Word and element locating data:
-- BEGIN --

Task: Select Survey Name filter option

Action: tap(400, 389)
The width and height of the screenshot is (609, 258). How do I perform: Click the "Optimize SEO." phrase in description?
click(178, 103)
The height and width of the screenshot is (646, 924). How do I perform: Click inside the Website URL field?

-- END --
-- BEGIN --

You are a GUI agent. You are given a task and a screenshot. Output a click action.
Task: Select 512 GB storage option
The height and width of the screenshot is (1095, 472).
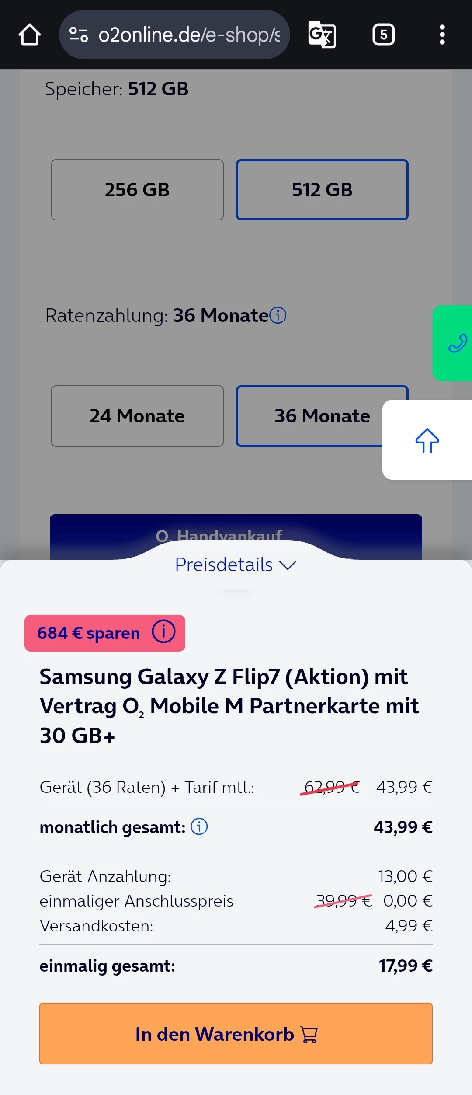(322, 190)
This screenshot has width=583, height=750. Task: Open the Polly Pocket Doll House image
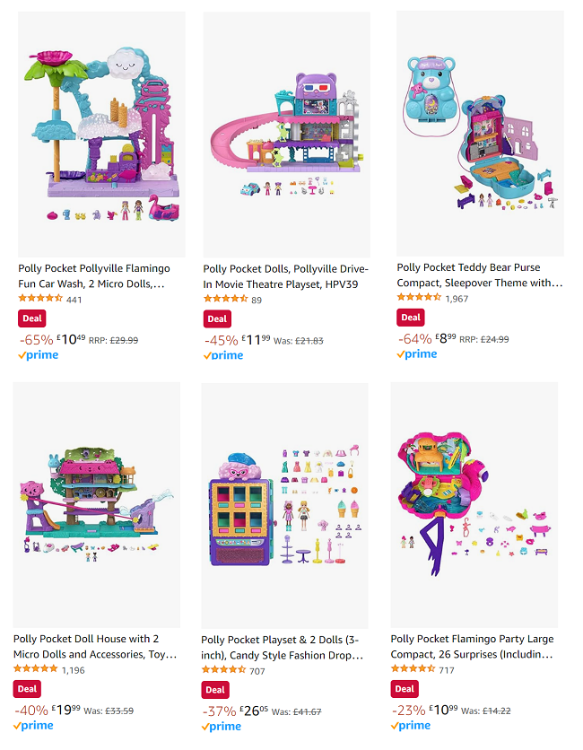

-- END --

EXERCISE GOAL
Reproduce the rows starting at the line that contains "Task: Select Survey Name filter option" and ending at the line that contains "The height and width of the screenshot is (646, 924).", swapping "Website URL" for "Homepage URL" and keeping everything else unchanged.

OUTPUT BELOW
Task: Select Survey Name filter option

Action: tap(400, 389)
The width and height of the screenshot is (609, 258). How do I perform: Click the "Optimize SEO." phrase in description?
click(178, 103)
The height and width of the screenshot is (646, 924). How do I perform: Click inside the Homepage URL field?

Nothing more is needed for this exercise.